Alcide Djédjé, ministre des Affaires étrangères du gouvernement de Laurent Gbagbo, a accusé Paris et Washington d'avoir tout tenté pour "éjecter" M. Gbagbo du pouvoir après la présidentielle du 28 novembre en Côte d'Ivoire, dans un entretien avec l'AFP mardi.

Alcide Djédjé, ministre des Affaires étrangères du gouvernement de Laurent Gbagbo, a accusé Paris et Washington d'avoir tout tenté pour "éjecter" M. Gbagbo du pouvoir après la présidentielle du 28 novembre en Côte d'Ivoire, dans un entretien avec l'AFP mardi.

"Paris et Washington ont privilégié une opération hors-la-loi et laissé de côté le Conseil constitutionnel d'un Etat souverain", déclare M. Djédjé, interrogé à son ministère à Abidjan, dans le quartier administratif du Plateau.

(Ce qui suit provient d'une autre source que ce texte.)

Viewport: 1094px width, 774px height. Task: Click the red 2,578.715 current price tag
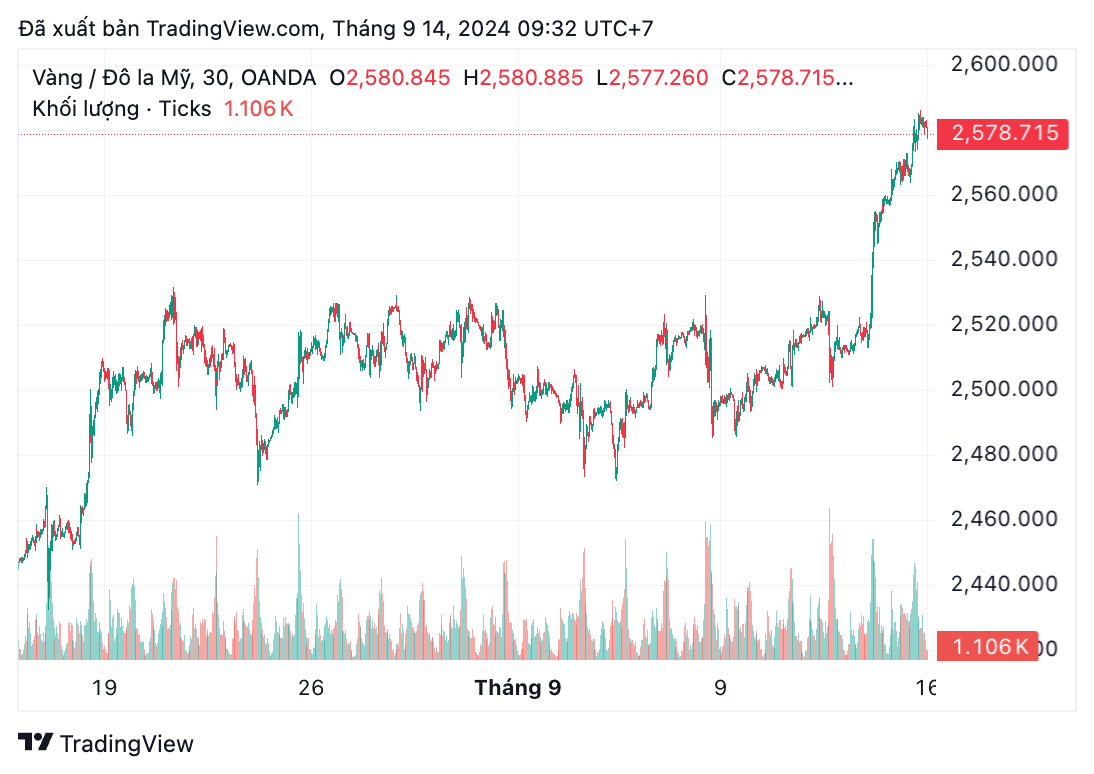[1004, 133]
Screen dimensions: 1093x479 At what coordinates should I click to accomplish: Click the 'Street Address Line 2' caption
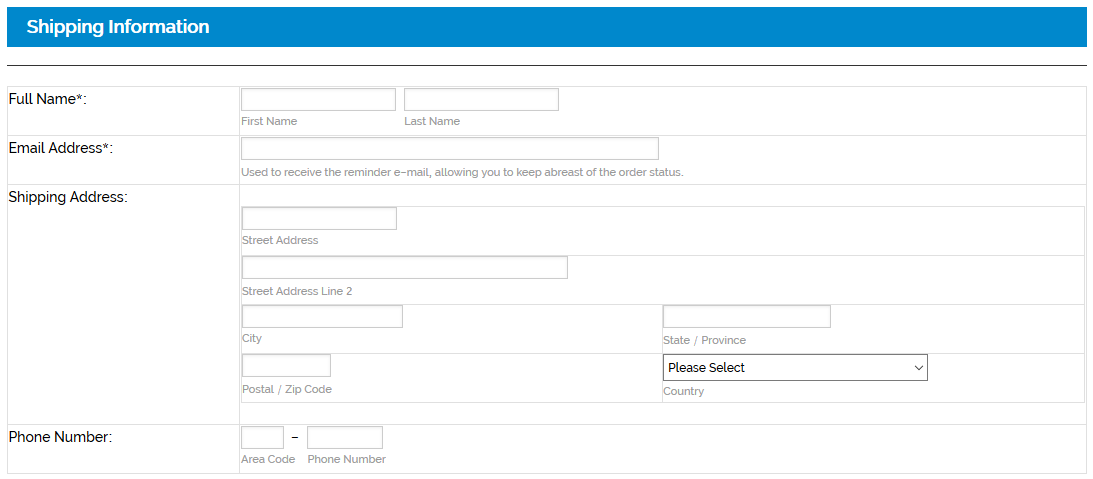(297, 291)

Les deux pays ont mené auprès de la communauté internationale "une opération pour éjecter le président Laurent Gbagbo", au pouvoir depuis 2000, accuse-t-il.

Photo de Alcide Djédjé

Depuis le scrutin, le pays a deux présidents proclamés ayant chacun formé leur gouvernement: Alassane Ouattara, désigné vainqueur par la commission électorale et reconnu par la communauté internationale, et Laurent Gbagbo, proclamé président par le Conseil constitutionnel ivoirien.

"Quand il s'agit de nous, le droit n'est plus valable, mais (seulement) les pratiques cavalières", estime-t-il, dénonçant une "attitude raciste". "Il y a eu une volonté de nous piétiner, de nous bafouer", comme "si on était dans la jungle".

"On ne nous considère pas comme un Etat à part entière, mais comme un Etat de seconde zone à qui on peut encore imposer, comme sous le temps de la colonisation, directement de Paris et de Washington, un chef d'Etat", assure M. Djéjdé, ancien conseiller diplomatique de M. Gbagbo et ambassadeur ivoirien aux Nations unies.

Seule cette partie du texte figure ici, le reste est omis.